Queridos Paroquianos!
Paz e Bem!
Agosto é o mês das vocações. Mês que recordamos a importância de cada vocação para o mundo. Nenhuma vocação se sobrepõe a outra; todas são importantes, constroem e colaboram com o pedido feito pelo próprio Deus para que o ser humano cultive e cuide de toda a criação (Gn 1,28).
Para falar de Santa Clara, tomaremos alguns pensamentos do Papa Bento XVI, na audiência geral de 15 de setembro de 2010. Clara de Assis, nascida no ano de 1193, pertencia a uma família aristocrática e rica.

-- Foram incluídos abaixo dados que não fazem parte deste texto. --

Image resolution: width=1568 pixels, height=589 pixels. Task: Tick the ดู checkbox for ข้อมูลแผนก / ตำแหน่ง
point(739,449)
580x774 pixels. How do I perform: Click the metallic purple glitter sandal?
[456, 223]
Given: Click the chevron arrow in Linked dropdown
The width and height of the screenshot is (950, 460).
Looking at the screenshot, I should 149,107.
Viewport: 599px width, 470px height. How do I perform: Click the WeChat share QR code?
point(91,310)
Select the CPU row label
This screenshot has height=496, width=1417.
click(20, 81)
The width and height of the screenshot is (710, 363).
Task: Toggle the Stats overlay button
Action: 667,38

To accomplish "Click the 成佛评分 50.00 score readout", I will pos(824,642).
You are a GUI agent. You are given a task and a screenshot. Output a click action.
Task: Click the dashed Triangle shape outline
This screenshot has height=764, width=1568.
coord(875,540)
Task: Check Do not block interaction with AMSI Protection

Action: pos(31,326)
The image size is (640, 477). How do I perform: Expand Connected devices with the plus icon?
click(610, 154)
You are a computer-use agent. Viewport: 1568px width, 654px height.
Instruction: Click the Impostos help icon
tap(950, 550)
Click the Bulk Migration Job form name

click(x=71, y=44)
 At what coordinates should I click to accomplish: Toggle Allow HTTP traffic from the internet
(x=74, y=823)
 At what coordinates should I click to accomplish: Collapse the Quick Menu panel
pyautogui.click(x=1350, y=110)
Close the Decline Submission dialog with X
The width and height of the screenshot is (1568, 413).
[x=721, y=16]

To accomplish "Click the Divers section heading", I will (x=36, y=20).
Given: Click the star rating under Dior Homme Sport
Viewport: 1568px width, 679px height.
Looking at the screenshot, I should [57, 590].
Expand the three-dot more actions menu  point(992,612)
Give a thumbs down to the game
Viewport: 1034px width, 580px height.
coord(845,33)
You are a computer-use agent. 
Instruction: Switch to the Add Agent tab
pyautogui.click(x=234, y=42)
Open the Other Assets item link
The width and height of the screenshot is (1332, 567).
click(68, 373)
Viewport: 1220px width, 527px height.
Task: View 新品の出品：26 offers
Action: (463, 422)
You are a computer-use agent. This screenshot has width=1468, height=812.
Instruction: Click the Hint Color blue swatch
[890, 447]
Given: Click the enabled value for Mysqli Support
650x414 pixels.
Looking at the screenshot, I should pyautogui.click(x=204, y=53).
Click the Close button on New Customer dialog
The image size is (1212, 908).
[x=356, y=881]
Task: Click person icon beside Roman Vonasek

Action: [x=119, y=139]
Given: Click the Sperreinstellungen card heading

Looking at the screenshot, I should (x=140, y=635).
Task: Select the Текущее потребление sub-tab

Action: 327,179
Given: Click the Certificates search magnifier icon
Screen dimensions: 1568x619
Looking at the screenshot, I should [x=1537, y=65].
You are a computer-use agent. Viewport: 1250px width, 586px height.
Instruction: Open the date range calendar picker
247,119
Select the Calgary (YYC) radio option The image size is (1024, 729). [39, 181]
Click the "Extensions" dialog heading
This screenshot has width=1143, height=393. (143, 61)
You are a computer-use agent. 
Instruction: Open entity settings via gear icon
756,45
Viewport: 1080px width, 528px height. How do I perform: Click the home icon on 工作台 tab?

Embora os seus parentes, como acontecia nessa época, começassem a programar para ela um matrimónio com uma personalidade importante, Clara, com 18 anos de idade, com um gesto audaz inspirado pelo profundo desejo de seguir Cristo e pela admiração que tinha por Francisco, deixou a casa paterna e, em companhia de uma das suas amigas, Bona de Guelfuccio, uniu-se secretamente aos frades menores na pequena igreja da Porciúncula. Era a tarde do Domingo de Ramos de 1211. Na comoção geral, foi levado a cabo um gesto profundamente simbólico: enquanto os seus companheiros seguravam nas mãos algumas tochas acesas, Francisco cortou-lhe os cabelos e Clara vestiu o rude hábito penitencial. A partir daquele momento, ela tornou-se a virgem esposa de Cristo, humilde e pobre, consagrando-se totalmente a Ele.
Principalmente no início da sua experiência religiosa, Clara encontrou em Francisco de Assis não apenas um mestre cujos ensinamentos devia seguir, mas inclusive um amigo fraterno. A amizade entre estes dois santos constitui um aspecto muito bonito e importante. Com efeito, quando se encontram duas almas puras e inflamadas pelo mesmo amor a Deus, elas haurem da amizade recíproca um estímulo extremamente forte para percorrer o caminho da perfeição. A amizade é um dos sentimentos humanos mais nobres e elevados que a Graça divina purifica e transfigura.
No convento de São Damião, Clara praticou de maneira heroica as virtudes que deveriam distinguir cada cristão: a humildade, o espírito de piedade e de penitência, a caridade. Não obstante fosse a superiora, ela queria servir pessoalmente as irmãs enfermas, sujeitando-se inclusive a tarefas extremamente humildes: com efeito, a caridade ultrapassa qualquer resistência, e quem ama realiza todo o sacrifício com alegria.
Na bula de canonização, no ano de 1255, o Papa Alexandre IV escreveu: «Como é vivo o poder desta luz e como é forte a resplandecência desta fonte luminosa! Na realidade, esta luz mantinha-se fechada no escondimento da vida claustral, enquanto fora irradiava clarões luminosos; recolhia-se num mosteiro augusto, enquanto fora se difundia em toda a vastidão do mundo. Conservava-se dentro e propagava-se fora. Com efeito, Clara escondia-se, mas a sua vida era revelada a todos. Clara calava-se, mas a sua fama clamava”.
O mês de agosto em nossa paróquia marca o início da caminhada do catecumenato – catequese para adultos. Não se trata da preparação para uma celebração a ser realizada no final do ano de crisma, de primeira eucaristia ou de batismo. Trata-se de uma preparação para a vivência cristã na Igreja e na sociedade.
Ainda no final de junho, iniciamos a formação para coroinhas. Em torno de 10 crianças/adolescentes iniciaram a formação. Sem dúvidas, o serviço ao altar, que é um serviço à comunidade toda, é ocasião especial para um chamado de seguimento a Jesus, seguimento este que pode e deveria se prolongar a vida toda.
No dia 27 de agosto, um sábado, teremos nossa confraternização paroquial. Vamos juntos confraternizar e agradecer, porque novamente podemos nos encontrar. Sabemos que a pandemia ainda está aí, infelizmente, mas graças a Deus, com a ajuda das vacinas, já temos maior segurança para nos reunir e celebrar!
Um mês de bênçãos, saúde e amizade para todos!